━━ Recorded data ━━

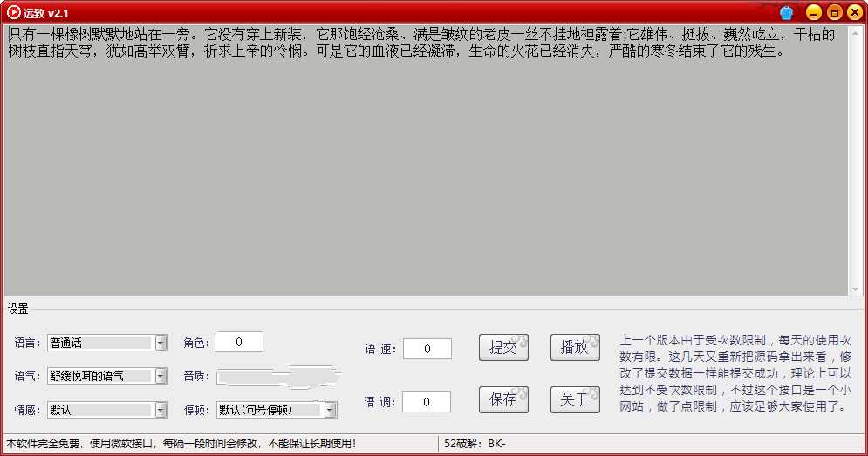Minimize the 远致 window

813,12
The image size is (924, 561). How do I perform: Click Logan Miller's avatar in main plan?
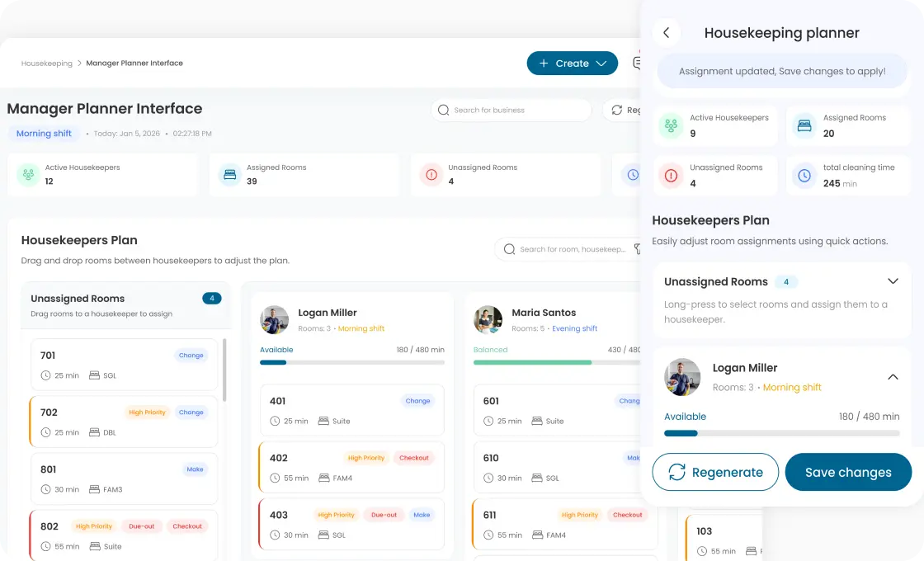click(x=274, y=320)
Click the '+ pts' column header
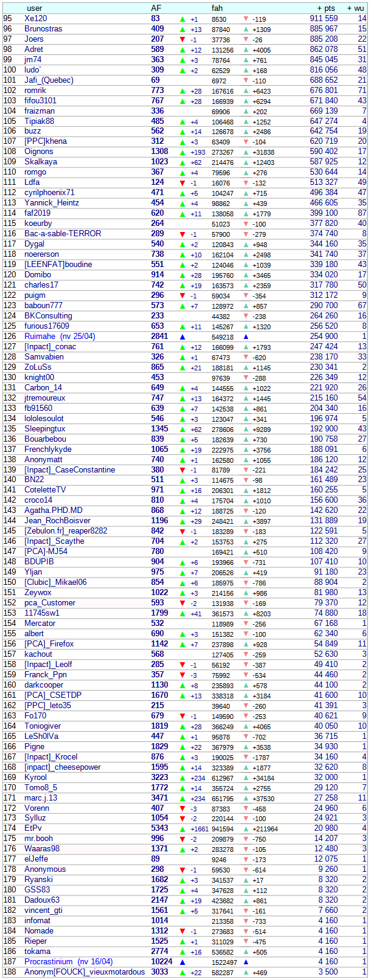 326,8
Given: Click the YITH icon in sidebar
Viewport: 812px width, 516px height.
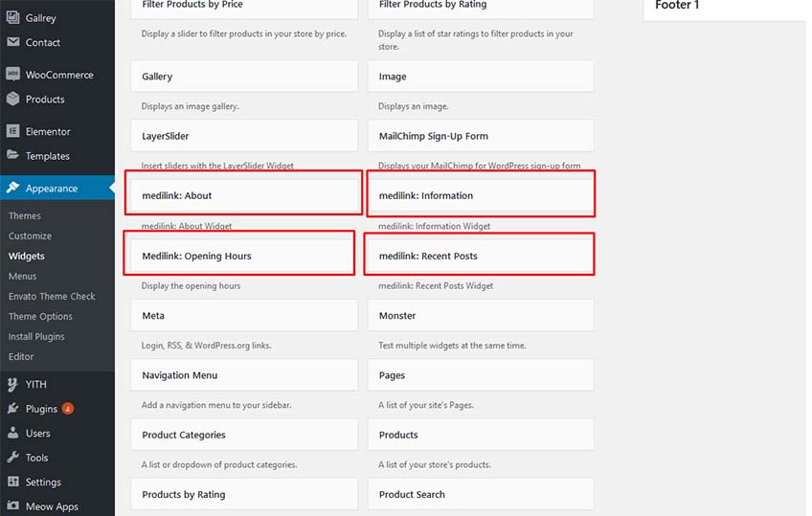Looking at the screenshot, I should [13, 384].
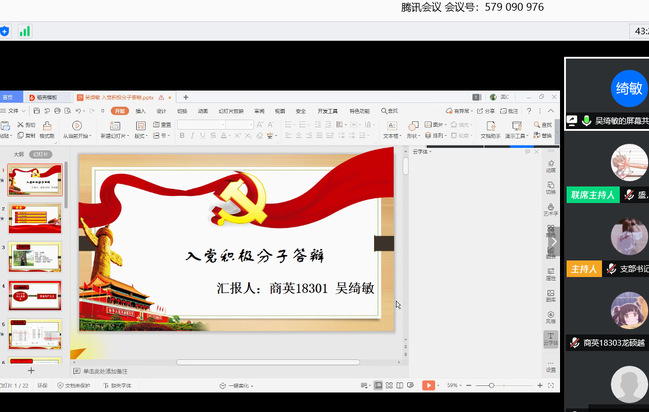Start slideshow from current slide icon
Screen dimensions: 649x412
[x=76, y=126]
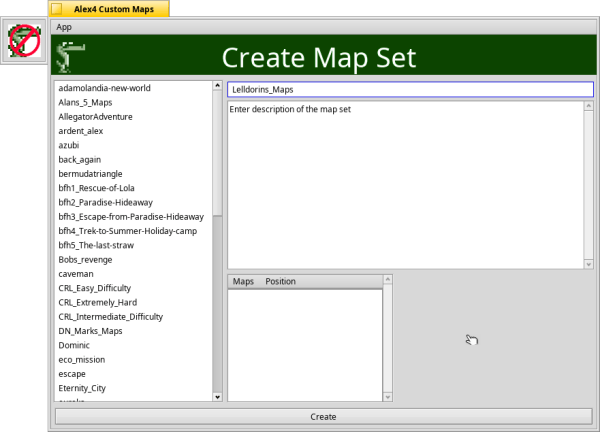Click the description box scroll-up arrow
The width and height of the screenshot is (600, 432).
[588, 106]
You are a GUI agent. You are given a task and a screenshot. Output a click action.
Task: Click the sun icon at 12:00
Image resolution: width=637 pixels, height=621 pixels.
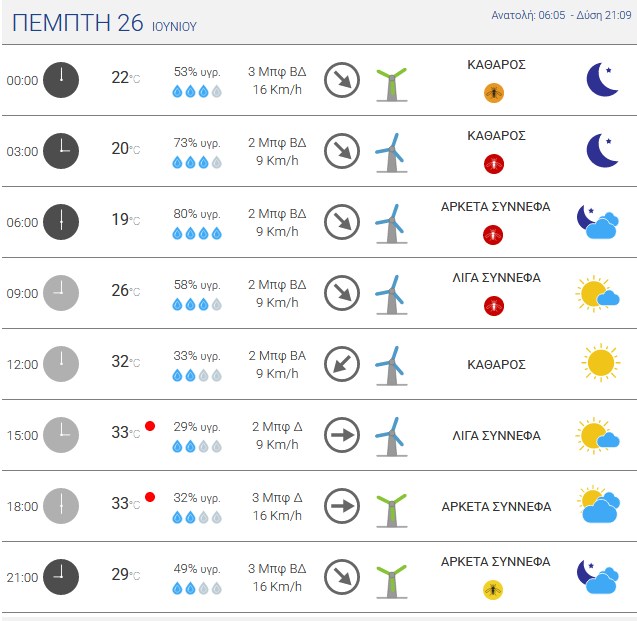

━━━

Task statement.
Starting at the line that holds "You are a GUI", retype every line through the end of the data, both ends included. Pictures stay out of the copy.

Written solution.
You are a GUI agent. You are given a task and a screenshot. Output a click action.
Task: Click the sun icon at 12:00
Image resolution: width=637 pixels, height=621 pixels.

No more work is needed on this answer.